No hace el calor asfixiante de otros años. Por la tarde se levanta enseguida la brisa. Le resulta agradable pensar que, a la falta de distracciones de un veraneo lejos del mar, no se une la mandanga caliginosa de otros años. Y todo por culpa de Andrés, de su hijo. Sin embargo, da gracias al cielo, a todas horas y en voz alta, de que no se trate de nada realmente serio, de que haya sido sólo el estirón de los diecisiete, de que la destemplanza y el mal color hayan casi desaparecido antes de finalizar la tercera quincena de reposo. No puede quejarse de la casa -con las manos sobre la baranda contempla ahora los metros cuadrados de su extensión, en los que parecía no haber caído -. Ha sido arrendada para la temporada y ocupa el centro mismo de la calle, el epicentro de la barriada residencial.

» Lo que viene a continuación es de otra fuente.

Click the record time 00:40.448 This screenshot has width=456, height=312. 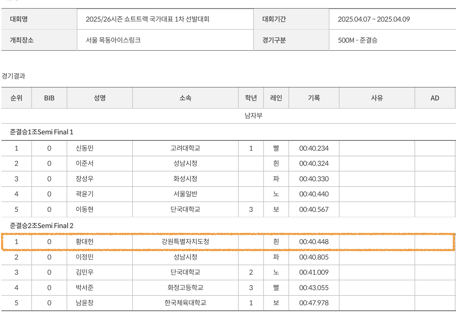coord(314,242)
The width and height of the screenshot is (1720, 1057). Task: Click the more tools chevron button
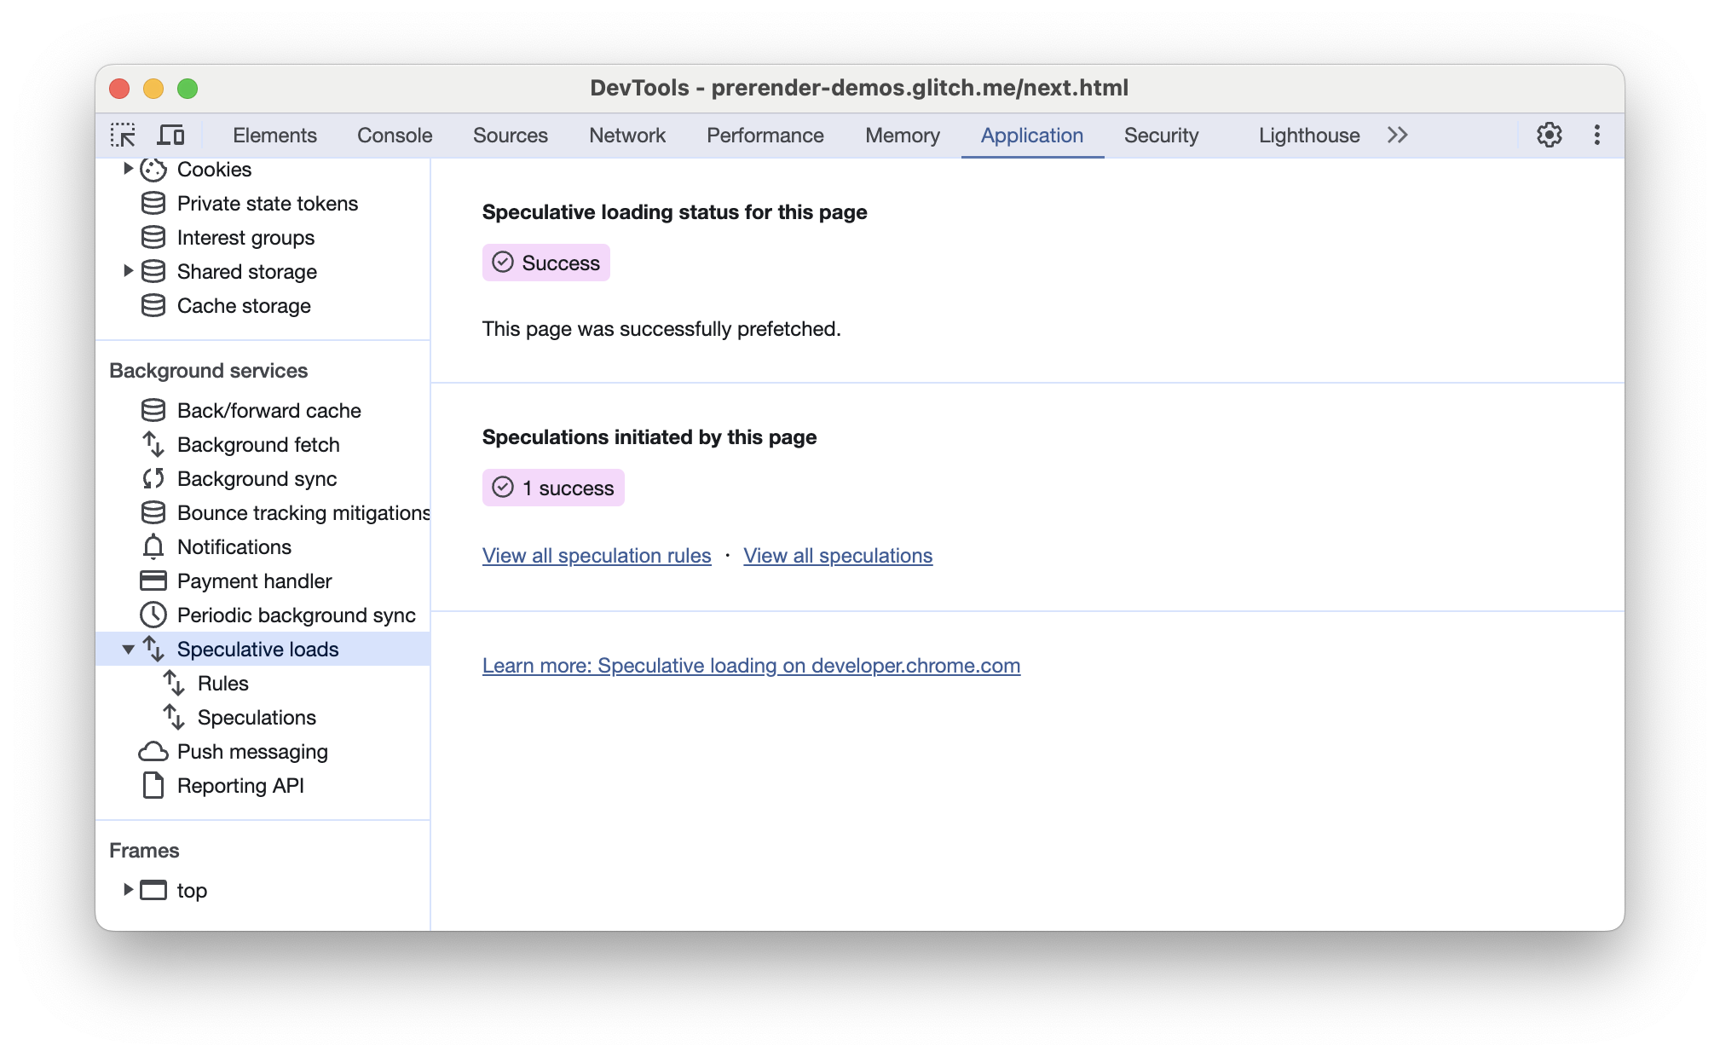click(x=1397, y=136)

Desde la galería ve a su hija Lisi sobre la bicicleta, al aire los muslos prietos, tostados por el sol, cruzar el sendero enarenado, abrir la verja de hierro y salir luego a la carretera casi azulada, húmeda aún de rocío nocturno.

Es temprano; pero Lisi cree que llegará tarde. A derecha e izquierda de la carretera, los pájaros revolotean sobre los jardines, patinan sobre las acacias, sobre los plátanos de India.